Review by C.J. Bunce
The Oregon Trail. Not many games can claim to be the first computer game of so many people. And yet that’s exactly what the game was. In grade school! An early roleplay game where players took the driver’s seat–of a Conestoga wagon–trying to survive the trail West without dying of dysentery. We’ve come along way since the game premiered in 1971. And so have movies about humans intersecting with computers, with benchmarks like Tron, The Matrix, and Jumanji: Welcome to the Jungle. (Who else is excited to see Dragon’s Lair, the movie? The animated movie is due out this year from Don Bluth and Ryan Reynolds). In Netflix’s latest gamer related movie Choose or Die (formerly titled CURS>R), reality is cursed as an old PC game pulls players into a Saw-like gore-filled horror reality. Unfortunately this movie lacks the fun of Final Destination or Happy Death Day, or any subtlety, and instead arrives as a slashery, forgettable time waster. Its multiple scenes of self-inflicted violence are unnecessary and over-the-top, making this a “free” Netflix movie you shouldn’t inflict upon yourself.

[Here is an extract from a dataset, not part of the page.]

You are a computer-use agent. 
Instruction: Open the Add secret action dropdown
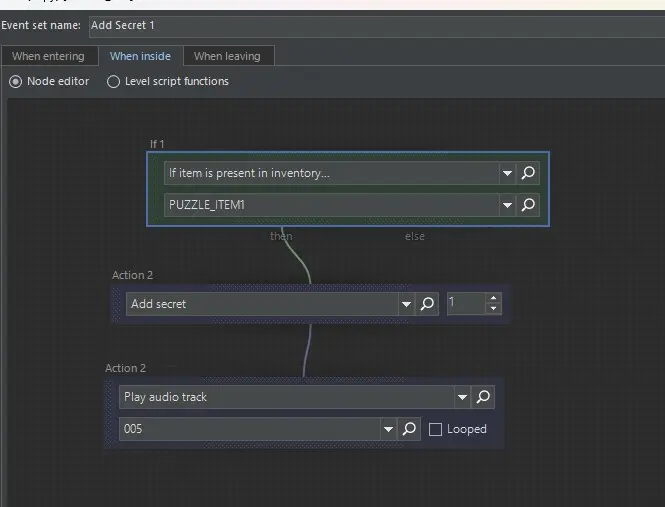click(406, 304)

In Choose or Die, an exhausted young woman named Kayla (played by Carnival Row’s Iola Evans) with an affinity for 40-year-old hardware technology finds herself dabbling around old video games with unsolved prize contests. It doesn’t seem like her generation would be interested or have access to the old tech, but this woman is and does. She finds a game called Curs>r–or does it find her? As with The Oregon Trail and later similar games, the player must make choices, often with bad results. With Curs>r, Kayla gets two choices and she’s told she must choose one or die. And both choices are deadly for the person Kayla must make decisions for.
It’s entirely chilling and even suspenseful at times, but the writing fails at getting the audience to care about the players in this dark, dirty, and dreary present-day world. The psychological horror is only about shock factor–the one 1980s thing it gets right is the senseless movie violence. As Kayla’s friend Isaac (played by grown-up Ender’s Game’s Asa Butterfield) arrives, even his friendly presence can’t help this movie. Both are so vacuous that even after Kayla encounters a horror that nearly kills someone close to her, they are goofing around and having fun in her apartment–back to normal like nothing happened.

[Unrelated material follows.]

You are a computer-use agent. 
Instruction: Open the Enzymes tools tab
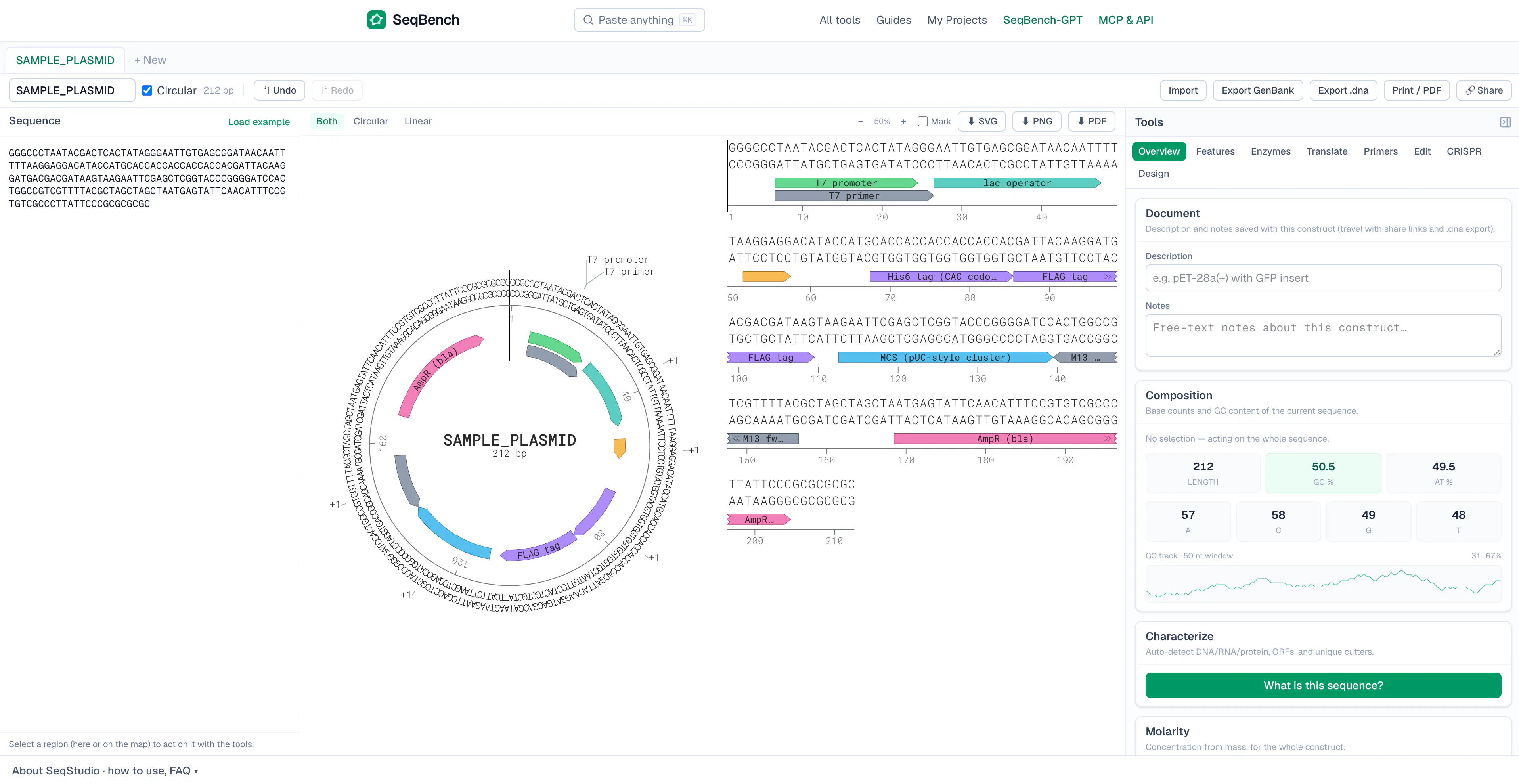1270,151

In another scene the two leads are seen driving in a video simulation for no apparent reason tied to the plot–it’s never explained. Without any atmosphere or style when someone doesn’t “choose,” a loud dissonance buzzing plagues the player, but it’s distractingly a close–but not that great–copy of the eeeeee, shhhhhhh, errrreeeee, cshhhhhhhh from dial-up Internet days.
When the mystery–involving coded characters in a They Live-styled reveal–finally arrives, it’s too little, too late, and more like a bad Max Headroom appearance or Devo video.
Cornetto Trilogy alum Eddie Marsan is another player of the game (Marsan really needs a better agent for this waste of his time), and A Nightmare on Elm Street star Robert Englund gets billing in the movie, but it’s only for his barely recognizable voice in the computer game.
The idea behind Choose or Die is interesting. The story just doesn’t work, and its senseless violence in the extreme is too disturbing for anyone who values their brain cells, especially with more compelling suspense-thrillers available, like Netflix’s own retro/nostalgia series Archive 81 (reviewed here). C’mon, Hollywood, bring us Dragon’s Lair instead. We watched this one, so you don’t have to. Find Choose or Die now on Netflix, but only if you don’t choose wisely.